Depuis deux ans, Issaka Lingani reçoit constamment des menaces et des insultes sur les médias sociaux, ainsi que dans les émissions de radio et de télévision interactives. Entre juin et octobre 2023, dix adolescents internautes et activistes ont été enlevés et torturés par les escadrons de la mort du régime politique actuel. Le but principal de leurs interrogatoires était d'obtenir des aveux concernant des conspirations qui impliqueraient Issaka Lingani. Entre les mois de juin et juillet 2023, avec d'autres défenseurs des droits humains et médias qui avaient été la cible d'une importante campagne de menaces et d'appels malveillants, il a créé une organisation de la société civile appelée "Collectif des Journalistes, Activistes et Leaders d'Opinions Victimes de Menaces" (Joola menacés) pour les activistes, les journalistes et les défenseurs de droits humains menacés.

Depuis janvier 2022, Barry Ahmed Newton reçoit des menaces de mort de la part de partisans du régime militaire du Burkina Faso, qui le qualifient d'”apatride", et ces menaces se sont intensifiées en décembre 2022. Il a été poursuivi en justice de nombreuses fois et fait l'objet de plus de huit procès intentés contre lui pour ses opinions et critiques sur les violations des droits humains et les meurtres de masse sous prétexte de lutte contre le terrorisme.
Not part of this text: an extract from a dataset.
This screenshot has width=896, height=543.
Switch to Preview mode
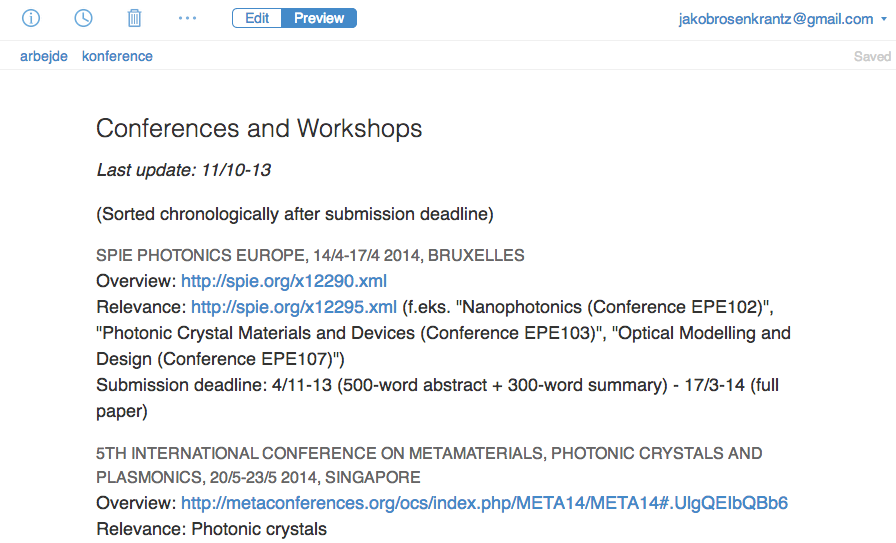319,18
Front Line Defenders exprime sa profonde inquiétude concernant la sécurité et la protection des défenseurs des droits humains Touré Naïm, Inoussa Ouédraogo, Yacouba Ladji Bama, Issaka Lingani et Barry Ahmed Newton. L'organisation condamne fermement les cas récents de harcèlement en ligne, de menaces, d'intimidation et de surveillance dont ils ont fait l'objet et qui, selon elle, visent à entraver leur travail précieux et pacifique de défense des droits humains au Burkina Faso. L'organisation rappelle aux entreprises de médias sociaux qu'elles ont la responsabilité de placer les droits humains au premier plan et de s'assurer que leurs plateformes ne contribuent pas à la violence et aux campagnes dangereuses, ou qu'elles ne permettent pas à leurs utilisateurs de les utiliser dans le même but contre des défenseurs de droits humains.

Front Line Defenders exhorte les autorités compétentes du Burkina Faso à prendre les mesures nécessaires pour garantir la sécurité et la protection de tous les défenseurs des droits humains et rappelle que tous les défenseurs des droits humains et les journalistes au Burkina Faso doivent mener leur travail de défense de droits humains dans un environnement sûr.